To visualise the impact of the features on the decision scores associated with class 0, we can use a summary plot. In this plot, the features are sorted by the sum of their SHAP values magnitudes across all instances in X_test_norm. Therefore, the features with the highest impact on the decision score for class class_idx are displayed at the top of the plot.

[29]:
shap.summary_plot(svm_explanation.shap_values[0], X_test_norm, feature_names)
../_images/examples_kernel_shap_wine_intro_65_0.png

In this case, the proline and flavanoids have the most impact on the model output; as the values of the features increase, their impact also increases and the model is more likely to predict class 0. On the other hand, high values of the nonflavonoid_phenols have a negative impact on the model output, potentially contributing to the classification of the particular wine in a different class. To see this, we do a summary plot with respect to class_2.

[30]:
shap.summary_plot(svm_explanation.shap_values[1], X_test_norm, feature_names)
../_images/examples_kernel_shap_wine_intro_67_0.png

We see that, indeed, a higher value of the nonflavonoid_phenols feature contributes to a sample being classified as class 1, but that this effect is rather limited compared to features such as proline or alcohol.
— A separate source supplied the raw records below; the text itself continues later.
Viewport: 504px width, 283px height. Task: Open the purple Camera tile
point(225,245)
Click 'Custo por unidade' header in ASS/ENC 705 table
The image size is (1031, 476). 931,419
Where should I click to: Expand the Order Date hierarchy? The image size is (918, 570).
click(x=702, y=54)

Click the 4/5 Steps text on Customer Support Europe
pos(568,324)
To visualise the impact of the feature across all classes, that is, the importance of a particular feature for the model, we simply pass all the shap values to the summary_plot functions. We see, that, for example, the color_intensity feature is much more important for deciding whether an instance should be classified as class_2 then in class_0.

[31]:
shap.summary_plot(svm_explanation.shap_values, X_test_norm, feature_names)
../_images/examples_kernel_shap_wine_intro_70_0.png

Dependence plots

Another way to visualise the model dependence on a particular feature is through a dependence plot. This plot shows the impact of the feature value on its importance for classification with respect to class 0.

[32]:
feature = 'flavanoids'
shap.dependence_plot(
    feature,
    svm_explanation.shap_values[0],
    X_test_norm,
    feature_names=feature_names,
    interaction_index='auto',
)
../_images/examples_kernel_shap_wine_intro_73_0.png

The colour of the individual instances is represented by the value of the feature nonflavanoid_phenols. By specifying interaction_index=auto, the nonflavanoid_phenols was estimated as a the feature with the strongest interaction with the flavanoids_feature; this interaction is approximate, and is estimate by computing the Pearson Correlation Coefficient between the shap values of the reference feature (flavanoids in this case) and the value of each feature in turn on bins along the feature value.
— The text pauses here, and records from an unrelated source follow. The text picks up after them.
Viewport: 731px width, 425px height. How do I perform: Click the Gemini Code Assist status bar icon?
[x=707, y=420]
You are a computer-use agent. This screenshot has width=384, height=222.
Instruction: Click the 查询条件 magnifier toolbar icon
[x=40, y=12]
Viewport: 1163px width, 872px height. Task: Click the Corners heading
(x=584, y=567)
We see that, for class 0 wines, a higher value for nonfavanoid_phenols is generally associated with a low value in flavanoids and that they have a negative impact on the score for class 0 classification.

Footnotes

(a) The weights are applied to each point in a copy, so the number of weights should be the same as the number of samples in the data.

References

[1] Lundberg, S.M. and Lee, S.I., 2017. A unified approach to interpreting model predictions. In Advances in neural information processing systems (pp. 4765-4774).